You’re a new parent. You and your partner have created a whole new human (or even more than one). But what does that mean for your relationship with each other? Babies and children bring a host of changes into your life. From the obvious physical changes from giving birth, hormonal changes in everyone, sleep deprivation, lack of free time right down to financial pressure, there are suddenly a range of new stressors on even the most solid relationship.
Building time for your relationship into this can be difficult. Firstly there are practical issues of getting time together without the children. Small babies can be hard to leave with other people, especially if they are breastfed, and many families don’t have the luxury of regularly available babysitters. Once you do claim some time together you need to find an activity which suits you both, and fits into any time or budget constraints you have!
What Can You Do?
So what ways can you reclaim some romance? We asked lots of parents what suggestions they had, and here are the ones we liked!
Get all the children asleep somewhere, even if with you, and snuggle up together to enjoy a film. No babysitters required and cheap too!
Say yes to all offers of babysitting you are comfortable with – family, friends or professional (perhaps not the random woman off the street though) depending on what you are happy with. If you can grab even an hour, going out for a walk, a bite to eat or a trip to do something you enjoy can be a wonderful way to reconnect. Lunchtime ‘dates’ can be easier to organise and you might be more awake to enjoy the company!

**SUPPLIED RECORDS:**
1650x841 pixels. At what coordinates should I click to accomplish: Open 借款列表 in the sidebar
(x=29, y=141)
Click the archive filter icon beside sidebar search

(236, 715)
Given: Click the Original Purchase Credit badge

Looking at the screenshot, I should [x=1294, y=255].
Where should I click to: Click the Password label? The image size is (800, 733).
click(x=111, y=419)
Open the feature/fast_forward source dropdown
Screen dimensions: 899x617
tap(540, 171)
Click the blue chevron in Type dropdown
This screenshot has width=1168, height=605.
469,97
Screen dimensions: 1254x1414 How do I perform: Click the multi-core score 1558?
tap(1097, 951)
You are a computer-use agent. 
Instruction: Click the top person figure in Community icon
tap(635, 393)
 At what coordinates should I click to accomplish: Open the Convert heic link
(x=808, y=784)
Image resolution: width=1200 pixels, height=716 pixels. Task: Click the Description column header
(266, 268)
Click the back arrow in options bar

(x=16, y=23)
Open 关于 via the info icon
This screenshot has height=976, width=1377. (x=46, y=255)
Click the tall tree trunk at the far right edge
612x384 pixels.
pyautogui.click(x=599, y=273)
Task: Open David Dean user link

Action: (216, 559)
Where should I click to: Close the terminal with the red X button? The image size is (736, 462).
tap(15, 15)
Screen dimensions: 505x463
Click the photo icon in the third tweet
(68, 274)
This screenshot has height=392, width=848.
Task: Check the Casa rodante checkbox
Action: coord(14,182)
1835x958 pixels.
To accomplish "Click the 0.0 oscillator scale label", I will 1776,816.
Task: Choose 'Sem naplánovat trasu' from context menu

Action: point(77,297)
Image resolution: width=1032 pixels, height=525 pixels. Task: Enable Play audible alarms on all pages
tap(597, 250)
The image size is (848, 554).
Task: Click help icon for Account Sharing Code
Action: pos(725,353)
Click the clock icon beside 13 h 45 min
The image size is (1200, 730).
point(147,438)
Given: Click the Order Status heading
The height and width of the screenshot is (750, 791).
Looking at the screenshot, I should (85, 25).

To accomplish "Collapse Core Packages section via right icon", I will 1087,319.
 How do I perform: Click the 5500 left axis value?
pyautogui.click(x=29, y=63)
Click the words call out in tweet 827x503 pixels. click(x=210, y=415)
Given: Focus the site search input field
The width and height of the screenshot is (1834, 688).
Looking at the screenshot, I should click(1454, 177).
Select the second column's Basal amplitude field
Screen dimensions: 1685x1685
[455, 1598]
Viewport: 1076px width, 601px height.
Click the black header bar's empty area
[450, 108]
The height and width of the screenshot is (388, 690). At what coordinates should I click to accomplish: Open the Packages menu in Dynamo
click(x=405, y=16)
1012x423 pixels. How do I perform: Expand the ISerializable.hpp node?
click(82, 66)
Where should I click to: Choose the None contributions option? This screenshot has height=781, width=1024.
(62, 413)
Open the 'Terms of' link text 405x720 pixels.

**YOUR TASKS:**
**1)** From the article on new parents' relationships, copy the passage starting with "Building time for" and going on through "constraints you have!".
**2)** List the new stressors on a relationship that the article on new parents' relationships names as coming with babies and children.
**3)** In the article on new parents' relationships, which kinds of babysitters does the advice say you might accept offers from?
The material after the article on new parents' relationships is separate from it.

**ANSWERS BY ITEM NUMBER:**
**1)**
Building time for your relationship into this can be difficult. Firstly there are practical issues of getting time together without the children. Small babies can be hard to leave with other people, especially if they are breastfed, and many families don’t have the luxury of regularly available babysitters. Once you do claim some time together you need to find an activity which suits you both, and fits into any time or budget constraints you have!

**2)**
- Physical changes from giving birth
- Hormonal changes in everyone
- Sleep deprivation
- Lack of free time
- Financial pressure

**3)** Family, friends or professional babysitters.